The Compliance Program chapter on small and medium businesses (which can be viewed here) sets out a number of specific areas that the taxman will target. These include:

  • Lodging returns. The tax office believes some SMEs are not lodging tax returns or lodging incomplete returns as a way of dodging its compliance programs. It will specifically target sectors with higher rates of late lodgement, including financial and insurance services; property, building and construction; and self-managed super funds.
  • Capital management. The tax office will continue to focus on business owners who try to extract value from their private companies without paying the correct tax using methods such as loans, payments, debt forgiveness, share buy-backs, capital reductions and the sale of shares to exit from businesses.
  • International transactions. The tax office will examine transfer pricing and profit shifting transactions that move profits out of Australia and will also focus on the use of tax havens.
  • Tax planning around business exits. Last year the tax office spent a lot of time educating business owners and tax agents about this issue and this year they will be stepping up its efforts to find cheats. They will particularly be examining business restructures where the primary objective is to receive a tax advantage through the use of demergers, consolidation or trust cloning rather than for preparing a business for sale.
  • Phoenix arrangements. As the economy slows, the tax office is spending a lot of time looking a phoenix arrangements, whereby companies attempt to evade tax through the deliberate, systematic and sometimes cyclical liquidation of related companies. The tax office will be trying to increase its emphasis on early intervention by indentifying, tracking and warning phoenix operators.

On top of this, the taxman will be looking at issues around trusts, prescribed private funds, the reporting of losses (mainly in larger companies) and issues and superannuation.

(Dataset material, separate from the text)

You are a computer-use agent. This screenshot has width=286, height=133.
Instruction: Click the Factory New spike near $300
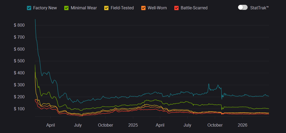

While the chances of getting audited by the taxman remain fairly slim – the tax office completed around 600 audits out of 130,000 eligible businesses last year – Peter Bembrick, a tax partner from HLB Mann Judd, says companies that transgress in the tax office’s target areas can expect scrutiny.

“They are becoming much more targeted in what they do and the chances of getting a letter or phone call are becoming much, much higher.”

Bembrick says smart companies will look closely at the Compliance Program and try to predict potential trouble spots.

“If you are aware the issues and can deal with them before the tax office gets to you, obviously you are going to be a lot better off.

“There are a lot of traps in some of these areas and you need careful planning and good advice to ensure your strategy is right. You definitely need to be aware of what the tax office is looking at.”